For many years now, the Archdiocese of Los Angeles has been deeply engaged in issues of ecology and care for the earth.

We can point to the innovative efforts of our Creation Sustainability Ministry. We can also point to the many parishes and individuals who promote environmental awareness and work to protect our communities — especially poor and minority communities — from the impact of pollution and environmental degradation.

So for me, and I know for many of you, Laudato Si (“Praised Be”), Pope Francis’ new encyclical on care of the earth is a welcome and challenging resource.  

I am continuing to reflect on the letter. And as I do, I am struck by the wide range of the pope’s concerns. Here is just a random sample of issues the pope believes are important to understanding the environmental crisis of our times: “the noise and distractions of information overload”; access to clean drinking water; the crisis of hope in a “better tomorrow”; “the myth of progress”; modern architecture; the “culture of relativism”; drug abuse in rich countries; the need to accept “one’s own body in its femininity or masculinity” and how it is “not healthy to cancel out sexual difference”; the diversity of species; rising sea levels; global inequality.

The pope’s tone is urgent and passionate. He writes with a prophet’s eye for injustice: “Frequently, we find beautiful and carefully manicured green spaces in so-called ‘safer’ areas of cities, but not in the more hidden areas where the disposable of society live.”

The political content of the letter is what the media has focused on — Pope Francis’ belief that world’s governments and international agencies must take concrete steps to address global climate change.

It is true that in this and other areas, Laudato Si’ moves beyond moral analysis to draw conclusions about scientific evidence and offer specific policy recommendations on issues such as buying and selling “carbon credits” (the pope calls this “a ploy” that rich countries use to protect their wealth).

Pope Francis’ proposals will be debated and should be studied in the spirit that he offers them. “The Church does not presume to settle scientific questions or to replace politics,” he writes. “But I am concerned to encourage an honest and open debate so that particular interests or ideologies will not prejudice the common good.”

For me, Laudato Si’ should be read not only as a work of Catholic social teaching, but also as an example of the new evangelization.

The letter reflects a profound confidence and openness to the world. Pope Francis draws on an ecumenical and interdisciplinary range of authorities — from scientists, saints and theologians to international agencies; from other world religious leaders to previous popes and Catholic bishops conferences in every continent; he even quotes a Sufi mystic in one of his footnotes.

Pope Francis understands that in the modern world, the Church’s message needs a new hearing, a fresh presentation rooted in the concrete realities of our times.

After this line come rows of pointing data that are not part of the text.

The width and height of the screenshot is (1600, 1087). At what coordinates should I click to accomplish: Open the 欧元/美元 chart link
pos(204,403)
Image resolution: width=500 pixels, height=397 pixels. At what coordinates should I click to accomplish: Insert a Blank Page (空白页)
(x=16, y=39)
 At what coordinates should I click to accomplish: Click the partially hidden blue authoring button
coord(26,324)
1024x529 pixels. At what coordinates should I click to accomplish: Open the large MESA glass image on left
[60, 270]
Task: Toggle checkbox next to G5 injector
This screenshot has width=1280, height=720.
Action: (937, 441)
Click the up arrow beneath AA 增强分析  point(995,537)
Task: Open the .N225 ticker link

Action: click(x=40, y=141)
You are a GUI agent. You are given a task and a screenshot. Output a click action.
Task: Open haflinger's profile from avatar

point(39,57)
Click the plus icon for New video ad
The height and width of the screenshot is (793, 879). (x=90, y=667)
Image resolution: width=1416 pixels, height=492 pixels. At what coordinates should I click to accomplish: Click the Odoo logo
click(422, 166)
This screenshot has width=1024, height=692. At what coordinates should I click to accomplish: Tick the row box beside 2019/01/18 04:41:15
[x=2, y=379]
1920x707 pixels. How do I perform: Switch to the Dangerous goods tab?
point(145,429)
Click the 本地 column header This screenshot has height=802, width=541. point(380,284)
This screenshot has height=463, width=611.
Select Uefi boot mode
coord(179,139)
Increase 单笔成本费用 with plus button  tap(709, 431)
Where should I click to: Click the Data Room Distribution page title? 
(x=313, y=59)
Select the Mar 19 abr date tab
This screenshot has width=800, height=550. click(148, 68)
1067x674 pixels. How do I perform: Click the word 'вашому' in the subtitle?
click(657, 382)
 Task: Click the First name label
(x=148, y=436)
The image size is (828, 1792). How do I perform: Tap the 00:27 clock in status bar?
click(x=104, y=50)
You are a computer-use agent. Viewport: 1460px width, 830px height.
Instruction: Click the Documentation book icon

He understands that the Gospel and the Church have no necessary authority in today’s secular society, in which the idea of God is either rejected or irrelevant. “Theological and philosophical reflections on the situation of humanity and the world can sound tiresome and abstract,” he acknowledges.

That’s why the Pope does not mention the name of Jesus until he is almost 13,000 words into his long document. But “the gaze of Jesus” is at the heart of the pope’s vision in Laudato Si’, even if he is rarely mentioned.

In my opinion, Pope Francis in this document is laying the groundwork for a new Christian humanism, rooted in the simple and beautiful image of Jesus that he presents for the world’s consideration.

In passages filled with quotations from the Gospel, the Pope writes of Jesus as a man of work and a man who “lived in full harmony with all creation.”

“In talking with his disciples,” the pope writes, “with moving tenderness he would remind them that each one of them is important in God’s eyes. … As he made his way throughout the land, he often stopped to contemplate the beauty sown by his Father, and invited his disciples to perceive a divine message in things.”

And in the name of Jesus, Pope Francis is issuing a call to conversion — a call for all of us to look at the earth and all its creatures with the eyes of Jesus.

Because “the earthly Jesus” is also the Creator and Lord of the universe, the world has been transfigured. The pope writes: “Thus, the creatures of this world no longer appear to us under merely natural guise, because the risen One is mysteriously holding them to himself and directing them towards fullness as their end. The very flowers of the field and the birds which his human eyes contemplated and admired are now imbued with his radiant presence.”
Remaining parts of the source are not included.